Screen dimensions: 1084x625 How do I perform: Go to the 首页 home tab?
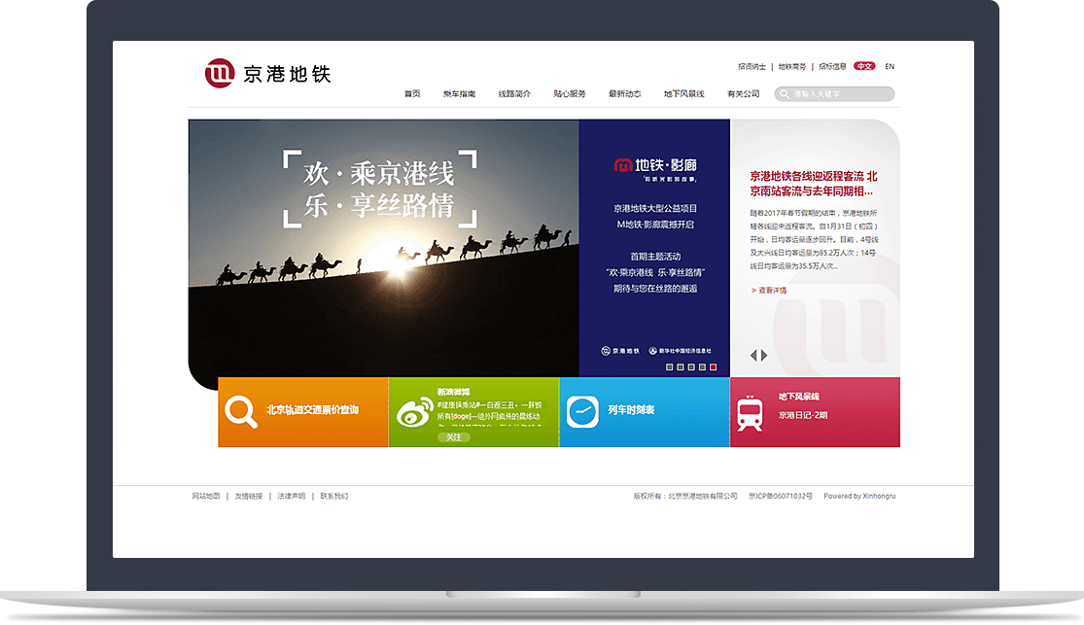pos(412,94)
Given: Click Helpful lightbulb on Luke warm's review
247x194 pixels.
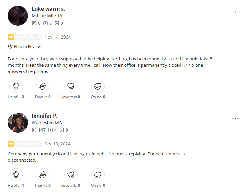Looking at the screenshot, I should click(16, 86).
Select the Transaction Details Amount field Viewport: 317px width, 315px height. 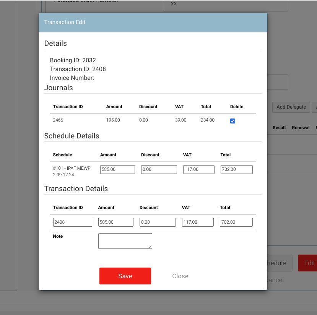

---

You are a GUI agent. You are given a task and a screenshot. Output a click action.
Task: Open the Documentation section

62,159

__Description of the task__. Working from the entries above, reproduce exactly and only the lines beginning with the line that has "Given: Click Helpful" and ending with the line that has "Select the Transaction"; omit all pictures.

__Solution to this problem__.
Given: Click Helpful lightbulb on Luke warm's review
247x194 pixels.
Looking at the screenshot, I should click(16, 86).
Select the Transaction Details Amount field Viewport: 317px width, 315px height. 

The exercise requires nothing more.